Katalog keluhan Inggris terhadap punkhahla mereka, orang-orang ini yang memiliki kekuatan untuk membuat hidup sangat panas dan tidak nyaman, tidak berbeda dengan apa yang orang dengar mengalir keluar dari mulut yang dimanjakan mengenai para pelayan hari ini.
Beberapa di antaranya mungkin karena bagi elit dan hampir elit negara, adopsi pretensi dan penyimpangan Inggris tampaknya penting dan tidak dapat dinegosiasikan.

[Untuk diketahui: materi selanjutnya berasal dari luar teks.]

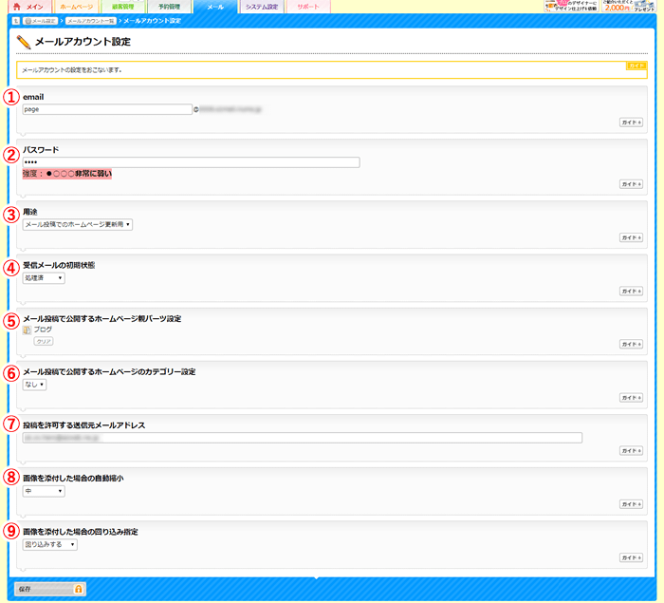The width and height of the screenshot is (664, 603).
Task: Open the 予約管理 tab
Action: 169,7
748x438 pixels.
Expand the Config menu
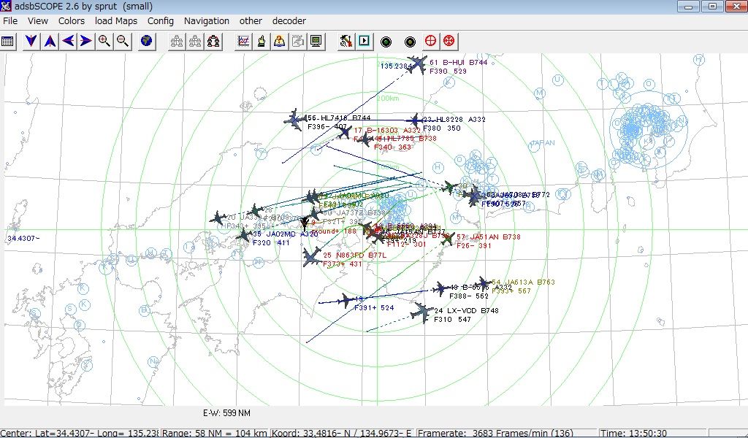pos(160,21)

Jika di masa lalu orang asing yang mengharuskan mengipasi dan menjilat, sekarang penduduk asli yang telah mengenakan pakaian penakluk yang dibuang di masa lalu.
Untuk membuat peniruan itu otentik, kejahatan para penakluk di masa lalu harus dilakukan dengan semangat yang lebih besar.
Pakistan dengan demikian hidup ironi memiliki listrik dan kipas angin tetapi juga tentara penderitaan yang tidak terlihat dan disalahgunakan dan punkhawallas diam.
Penulis adalah seorang pengacara yang mengajar hukum konstitusional dan filsafat politik, dan kolumnis reguler dengan surat kabar Dawn Pakistan. Surat kabar ini adalah anggota mitra media The Straits Times, Asia News Network, aliansi 24 entitas media berita.